Welcoming autumn
100 new works
Insight Gallery ushers in the fall season with its massive Annual Fall Group Show, featuring Western works from 60 nationally recognized artists, culminating in more than 100 works of art, including paintings, drawings, bronzes and stone carvings. The show, which runs September 7 to 28, highlights renowned oil painter George Hallmark, whose architectural paintings illustrating buildings throughout the Southwest, Mexico, France, Spain and Italy can be found in museums and private collections across the world. Widely known for his distinctive depictions of stucco walls, tile roofs and long shadows, Hallmark was named State Artist of Texas and participates yearly in the Prix de West Invitational Art Exhibition & Sale and the Eiteljorg Museum’s Quest for the West, among many others.
“We always enjoy the exhibitions because it gives us a chance to visit with both collectors, friends and other artists. I am also excited because I am the featured artist this year, and it allows me to paint a variety of subject matter,” says Hallmark. “[My wife] Lisa and I are
fortunate to be able to travel to beautiful places and that, along with the beauty of Texas where we live, is my inspiration.”
“This is a very select crowd of some of the nation’s finest... and deserving or not, I’m happy to be guilty by association,” says sculptor George Bumann. “As artists we work, work, work inside our own bubble, trying to create the best work we are capable of in hopes that a viewer will get some sliver out of it.” His bronze From the Brush Country was inspired by his father, who died of cancer in 2005. “Though the bronze depicts a deer and some cactus, the emotional core of the composition is my homage to his grace and fortitude while living with this disease,” Bumann says.

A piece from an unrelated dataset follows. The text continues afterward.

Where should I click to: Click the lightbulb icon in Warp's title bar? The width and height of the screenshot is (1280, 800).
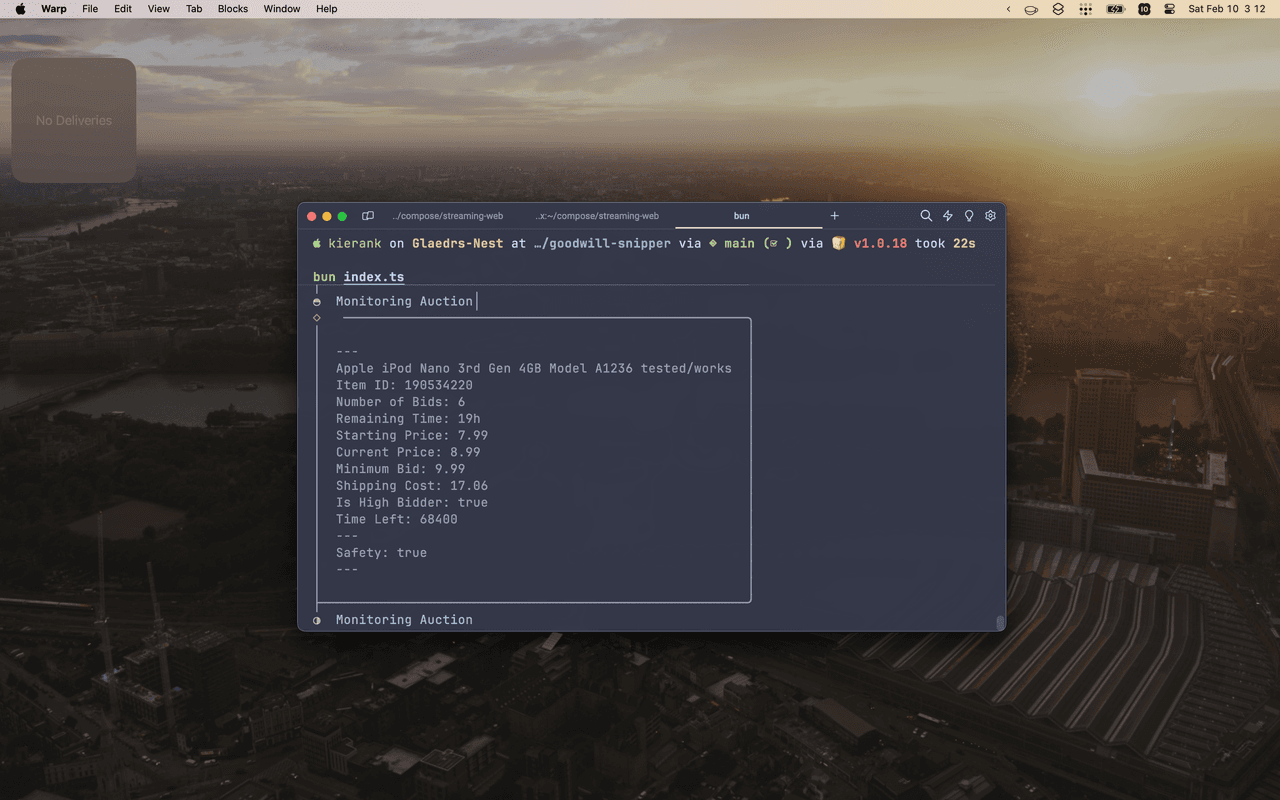pos(969,216)
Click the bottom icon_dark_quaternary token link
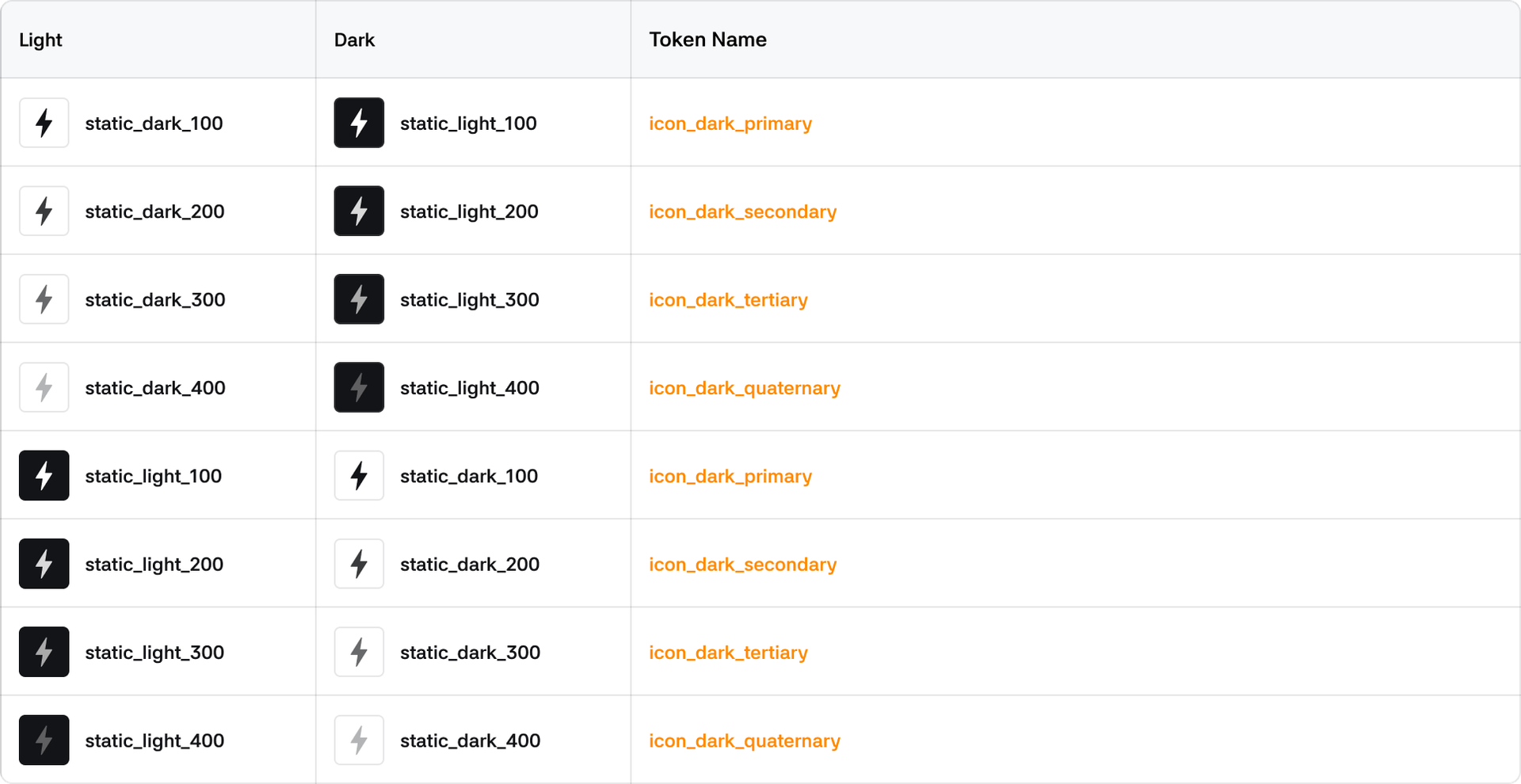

The stories of Native Americans throughout history are primary influences for Dan Bodelson’s artwork, the Santa Fe, New Mexico-based painter explains. “I read a lot—anything I can find—on who I paint. Sometimes it’s their name alone that inspires me. I have not yet found what I am trying to say in contemporary time, but I want people to see the figure I paint in a new light,” he says.
The exhibition showcases a diversity of artwork in terms of content and medium—oils depicting sprawling desert landscapes, bronze carvings of antlered beasts, charcoal drawings of horses, as well as a variety of human subject matter. Other artists participating in the exhibition include Mary Ross Buchholz, Jie Wei Zhou, Scott Burdick, Jill Carver and Lindsay Scott, among many others.
“I believe my work gets stronger with each painting. I am blessed to be doing this for a living and [am] still learning,” says Hallmark. An opening reception with the artists will be held September 7 from 6 to 8 p.m.